Cette étude était une première au regard de son envergure et des objectifs poursuivis. Elle a répondu à autant de questions qu’elle en a posé. Il a été découvert que Metacam® à base de méloxicam permet de réduire les comptages de cellules somatiques dans le lait et le taux de réforme lors de mammites protéiformes susceptibles d’être traitées en première intention par les éleveurs. Nous recommandons désormais ce traitement en association avec des antibiotiques dans nos protocoles hors examen clinique. Si le mécanisme d’action vis-à-vis des taux cellulaires est limpide puisqu’il reflète strictement les propriétés anti-inflammatoires de cet AINS, en revanche, celui qui concerne le taux de réforme reste hypothétique. Nombreuses sont les vaches qui présentent divers foyers d’infection et d’inflammation autour du vêlage (mammite, mais aussi endométrite, plaies vaginales, etc.). Ces animaux sont moins productifs et leurs performances de reproduction sont moindres que celles des autres. Ici se trouve peut-être un embryon d’explication de la baisse du taux de réforme lors d’administration de méloxicam pour traiter une mammite “tout-venant”.

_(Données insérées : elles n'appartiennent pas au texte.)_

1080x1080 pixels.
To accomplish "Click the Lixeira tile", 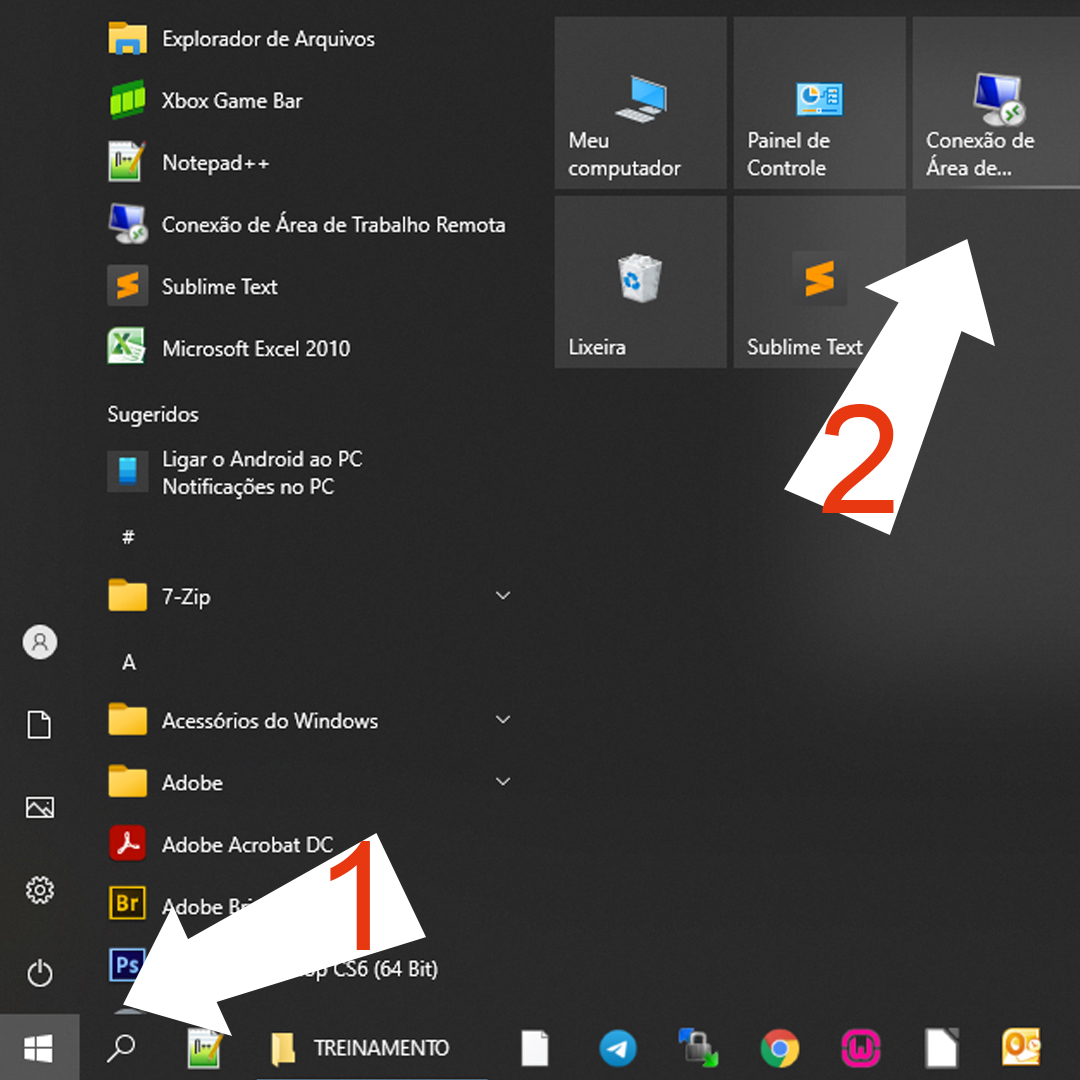I will (x=640, y=282).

Le recours aux AINS tels que le méloxicam dans le traitement d’autres affections inflammatoires du péripartum ou lors de repeat-breeding pourrait se révéler pertinent, mais nous n’avons pas encore travaillé scientifiquement sur ce sujet [2].

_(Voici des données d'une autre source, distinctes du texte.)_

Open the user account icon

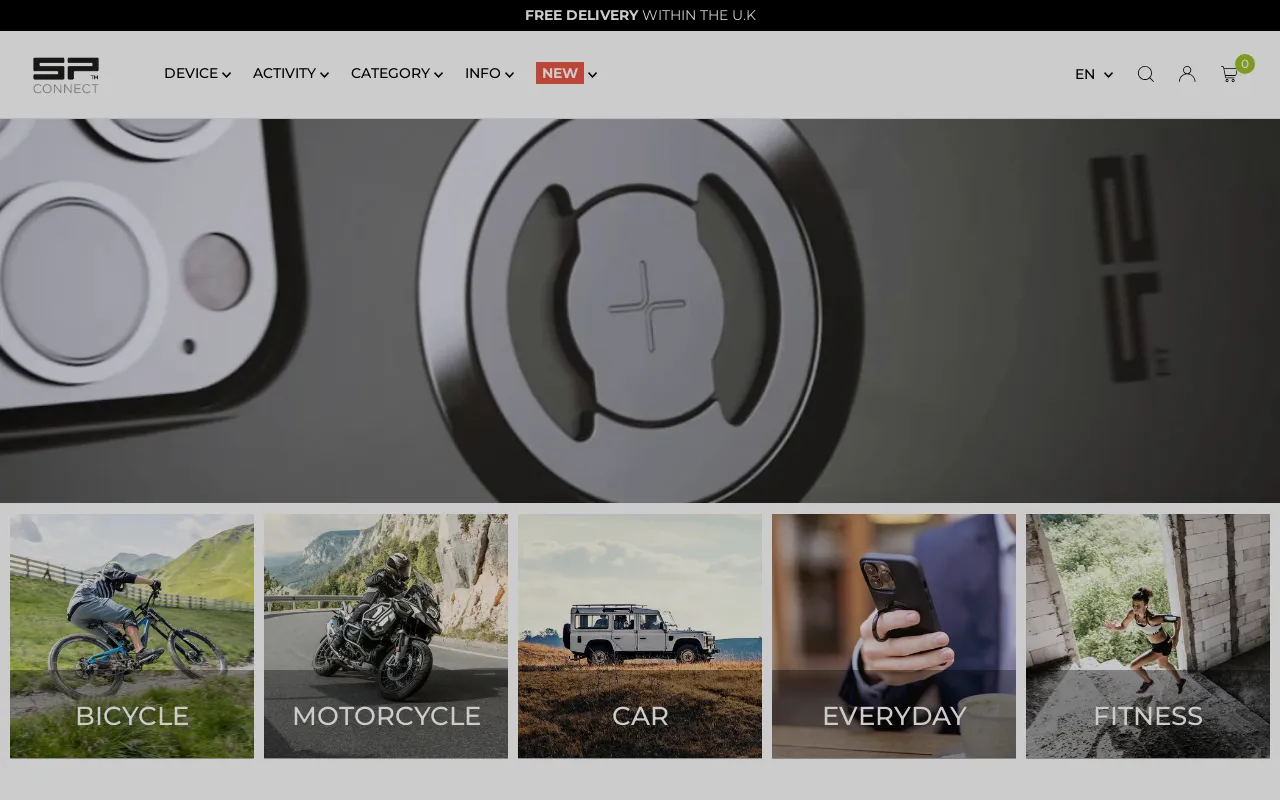[1187, 74]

  • (1) L’introduction a été rédigée par la rédaction du Point Vétérinaire.

Références

  • 1. Bouquet B. Lors de déplacement de caillette, des anti-inflammatoires sont indiqués. Point Vét. 2012 ; 329 : 8-9.
  • 2. Constant F. Les AINS sont-ils pertinents lors de repeat-breeding ? Point Vét. 2007 ; 276 : 15.
  • 3. Hagnestam-Nielsen C et coll. Relationship between somatic cell count and milk yield in different stages of lactation. J. Dairy Sci. 2009 ; 92 : 3124-3133.
  • 4. Lacasse P et coll. Nouvelles approches pour combattre les mammites. Symposium sur les bovins laitiers. CRAAQ. 2001. Disponible en ligne http://www.agrireseau.qc.ca/bovinslaitiers/Documents/2001_Pierre_Lacasse.pdf.
  • 5. McDougall S, Bryan MA et Tiddy RM. Effect of treatment with the nonsteroidal antiinflammatory meloxicam on milk production, somatic cell count, probability of re-treatment, and culling of dairy cows with mild mastitis. J. Dairy Sci. 2009 ; 92 : 4421-4431.

Points forts

→ L’antibiothérapie par voie injectable a été utilisée seule pour mimer une pratique de terrain.

→ En ciblant les vaches en début de lactation et peut-être même les plus jeunes d’entre elles, l’intérêt économique de l’administration de méloxicam en première intention lors de mammite pourrait être encore plus conséquent.